» EXERCISE REQUIREMENTS: Please find the lines in the entries below that contain the word "vårt", and copy each one.

» SUPPLIED DATA:
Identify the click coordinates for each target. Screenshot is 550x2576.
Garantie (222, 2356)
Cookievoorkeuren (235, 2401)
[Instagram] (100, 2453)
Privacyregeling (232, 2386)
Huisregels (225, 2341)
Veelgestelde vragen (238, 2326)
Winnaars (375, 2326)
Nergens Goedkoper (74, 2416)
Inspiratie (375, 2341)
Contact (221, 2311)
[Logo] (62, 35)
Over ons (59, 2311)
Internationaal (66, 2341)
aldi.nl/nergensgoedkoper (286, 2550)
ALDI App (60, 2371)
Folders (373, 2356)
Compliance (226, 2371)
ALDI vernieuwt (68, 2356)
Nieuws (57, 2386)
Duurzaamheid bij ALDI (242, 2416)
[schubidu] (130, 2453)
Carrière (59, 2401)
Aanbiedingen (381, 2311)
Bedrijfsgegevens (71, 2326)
* * *
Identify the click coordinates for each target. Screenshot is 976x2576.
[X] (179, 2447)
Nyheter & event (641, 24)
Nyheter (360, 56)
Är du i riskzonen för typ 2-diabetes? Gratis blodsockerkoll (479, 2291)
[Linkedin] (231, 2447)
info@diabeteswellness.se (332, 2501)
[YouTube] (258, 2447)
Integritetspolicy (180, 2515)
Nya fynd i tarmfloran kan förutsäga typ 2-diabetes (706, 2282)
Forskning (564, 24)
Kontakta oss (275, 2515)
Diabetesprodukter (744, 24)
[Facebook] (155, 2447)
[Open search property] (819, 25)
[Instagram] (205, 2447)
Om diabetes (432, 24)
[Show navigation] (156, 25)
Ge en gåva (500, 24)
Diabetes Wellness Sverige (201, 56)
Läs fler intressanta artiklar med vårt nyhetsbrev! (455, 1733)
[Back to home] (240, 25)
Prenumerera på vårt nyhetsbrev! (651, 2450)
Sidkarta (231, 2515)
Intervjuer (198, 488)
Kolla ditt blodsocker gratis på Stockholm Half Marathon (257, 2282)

» RESULT OF THE EXERCISE:
Läs fler intressanta artiklar med vårt nyhetsbrev! (455, 1733)
Prenumerera på vårt nyhetsbrev! (651, 2450)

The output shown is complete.